The FluSense creators say the new edge-computing platform, envisioned for use in hospitals, healthcare waiting rooms and larger public spaces, may expand the arsenal of health surveillance tools used to forecast seasonal flu and other viral respiratory outbreaks, such as the COVID-19 pandemic or SARS. Models like these can be lifesavers by directly informing the public health response during a flu epidemic. These data sources can help determine the timing for flu vaccine campaigns, potential travel restrictions, the allocation of medical supplies and more.
“This may allow us to predict flu trends in a much more accurate manner,” says co-author Tauhidur Rahman, assistant professor of computer and information sciences, who advises Ph.D. student and lead author Forsad Al Hossain. Results of their FluSense study were published in the Proceedings of the Association for Computing Machinery on Interactive, Mobile, Wearable and Ubiquitous Technologies.

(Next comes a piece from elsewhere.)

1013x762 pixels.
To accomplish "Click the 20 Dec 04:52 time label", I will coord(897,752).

To give their invention a real-world tryout, the FluSense inventors partnered with Dr. George Corey, executive director of University Health Services; biostatistician Nicholas Reich, director of the UMass-based CDC Influenza Forecasting Center of Excellence; and epidemiologist Andrew Lover, a vector-borne disease expert and assistant professor in the School of Public Health and Health Sciences.

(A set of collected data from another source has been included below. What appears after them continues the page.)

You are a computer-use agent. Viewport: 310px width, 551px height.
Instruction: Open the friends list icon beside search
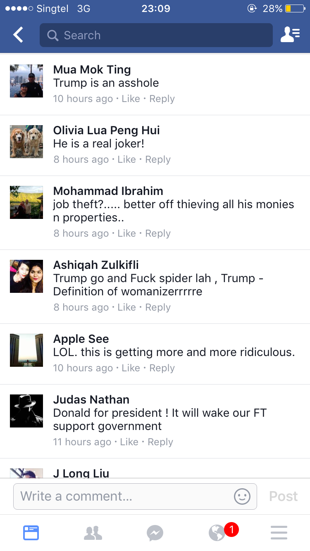[290, 35]
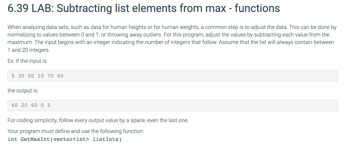345x145 pixels.
Task: Click the 'Ex: If the input is:' text
Action: 28,61
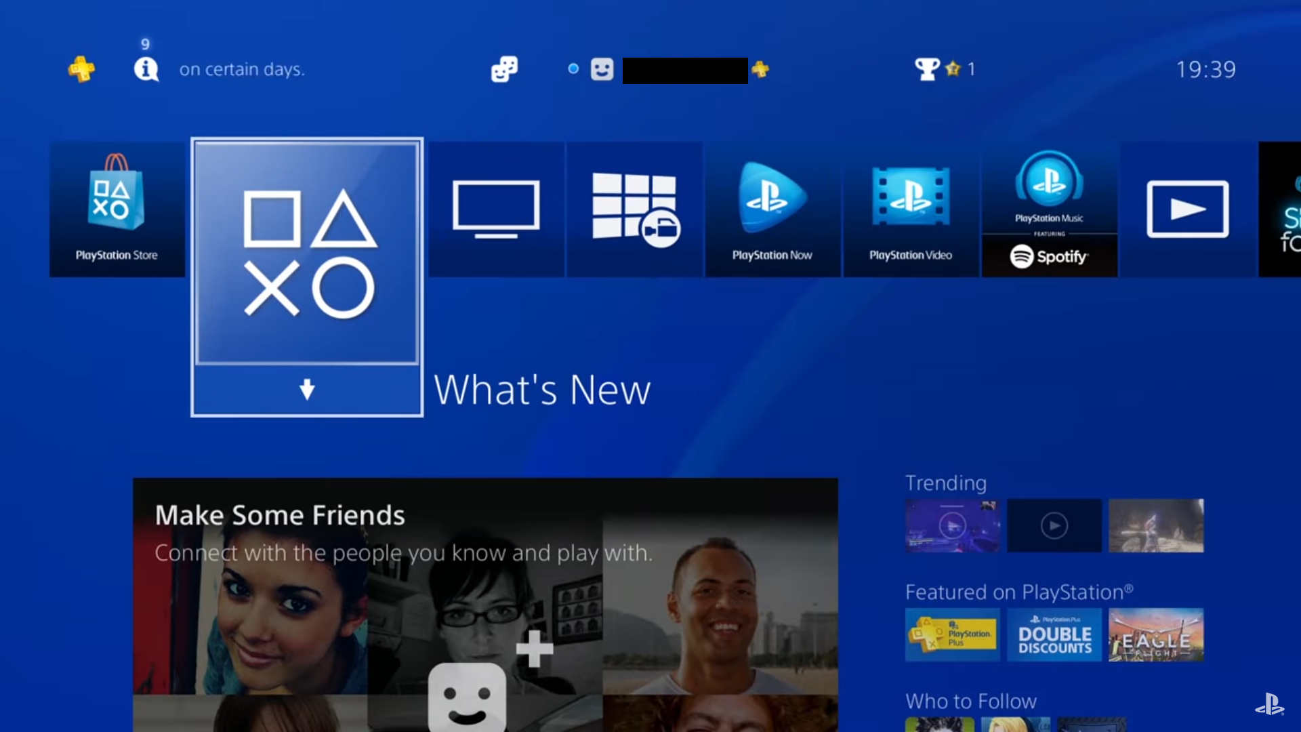The image size is (1301, 732).
Task: Launch PlayStation Music with Spotify
Action: pos(1049,209)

The FluSense platform processes a low-cost microphone array and thermal imaging data with a Raspberry Pi and neural computing engine. It stores no personally identifiable information, such as speech data or distinguishing images. In Rahman’s Mosaic Lab, where computer scientists develop sensors to observe human health and behavior, the researchers first developed a lab-based cough model. Then they trained the deep neural network classifier to draw bounding boxes on thermal images representing people, and then to count them. “Our main goal was to build predictive models at the population level, not the individual level,” Rahman says. They placed the FluSense devices, encased in a rectangular box about the size of a large dictionary, in four healthcare waiting rooms at UMass’s University Health Services clinic.

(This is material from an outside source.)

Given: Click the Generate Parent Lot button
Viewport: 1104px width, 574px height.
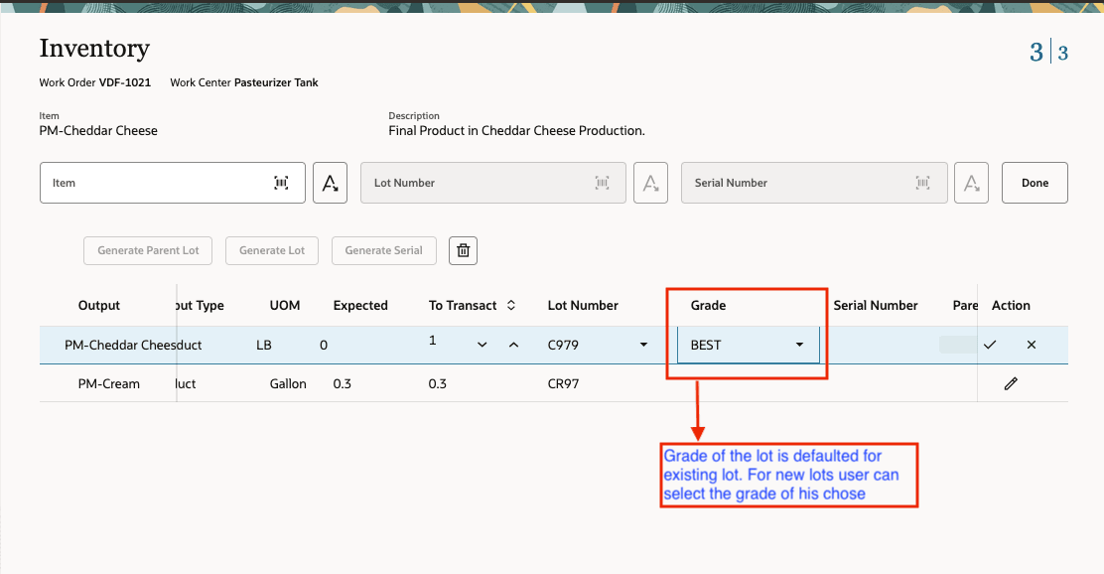Looking at the screenshot, I should click(x=147, y=250).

I thought if we could capture coughing or sneezing sounds from public spaces where a lot of people naturally congregate, we could utilize this information as a new source of data for predicting epidemiologic trendsTauhidur Rahman
From December 2018 to July 2019, the FluSense platform collected and analyzed more than 350,000 thermal images and 21 million non-speech audio samples from the public waiting areas. The researchers found that FluSense was able to accurately predict daily illness rates at the university clinic. Multiple and complementary sets of FluSense signals “strongly correlated” with laboratory-based testing for flu-like illnesses and influenza itself.
According to the study, “the early symptom-related information captured by FluSense could provide valuable additional and complementary information to current influenza prediction efforts,” such as the FluSight Network, which is a multidisciplinary consortium of flu forecasting teams, including the Reich Lab at UMass Amherst. “I’ve been interested in non-speech body sounds for a long time,” Rahman says. “I thought if we could capture coughing or sneezing sounds from public spaces where a lot of people naturally congregate, we could utilize this information as a new source of data for predicting epidemiologic trends.”
Al Hossain says FluSense is an example of the power of combining artificial intelligence with edge computing, the frontier-pushing trend that enables data to be gathered and analyzed right at the data’s source. “We are trying to bring machine-learning systems to the edge,” Al Hossain says, pointing to the compact components inside the FluSense device. “All of the processing happens right here. These systems are becoming cheaper and more powerful.”
The next step is to test FluSense in other public areas and geographic locations. “We have the initial validation that the coughing indeed has a correlation with influenza-related illness,” Lover says. “Now we want to validate it beyond this specific hospital setting and show that we can generalize across locations.”